JACOB, Louis
(b. 1712, Lisieux, d. 1802, Paris)

The Departure of the Italian Comedians in 1697

c. 1740
Engraving
National Gallery of Art, Washington

Louis Jacob was a French engraver. This engraving was executed after a painting by Watteau, it was engraved for the compendium of prints after Watteau: L'oeuvre d'Antoine Watteau (volume II).

Eighteenth-century sources refer to The Departure of the Italian Comedians in 1697 as one of the paintings dating from Watteau's yearlong stay in London shortly before his death. Suffering from tuberculosis, he had come to the city in 1719 to consult Dr. Richard Mead, the celebrated physician, art collector, and Francophile. Watteau painted The Departure of the Italian Comedians in 1697 to Dr. Mead.

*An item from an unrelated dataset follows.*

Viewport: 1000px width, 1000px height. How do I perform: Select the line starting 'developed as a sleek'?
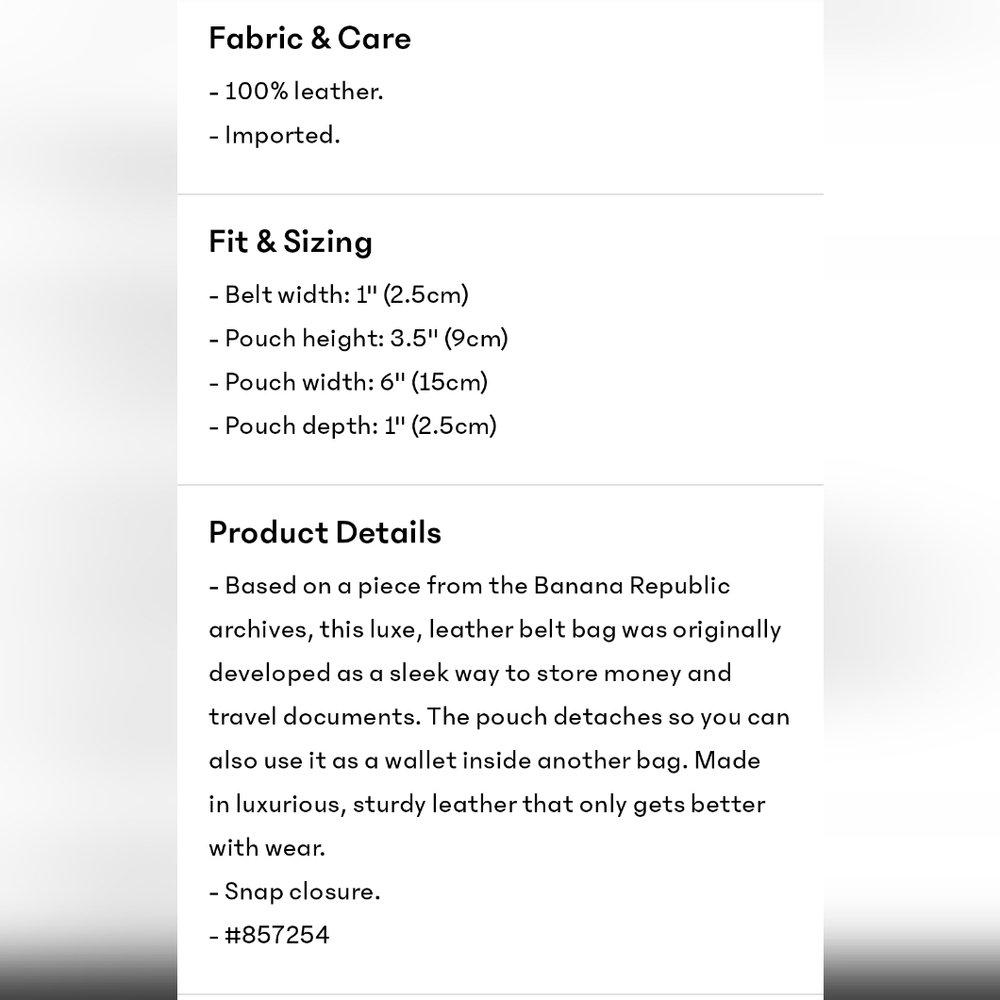[x=470, y=673]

It was proposed by some critics that the painting which is attributed to Watteau on the engraving by Louis Jacob (the only record of the lost picture) is in reality by Claude Gillot. The event recorded in the picture is the expulsion of the Italian players from their theatre in Paris in 1697 at the order of Louis XIV, who interpreted one of their plays, La Fausse Prude, as an attack on Madame de Maintenon. The figures are unusually stiff for Watteau, but this may be the fault of the engraver. Even if Watteau be the author, it was probably Gillot who supplied him with drawings of the event, for the costume makes it unlikely that it could have been painted from the life after the return of the Italian comedians in 1716.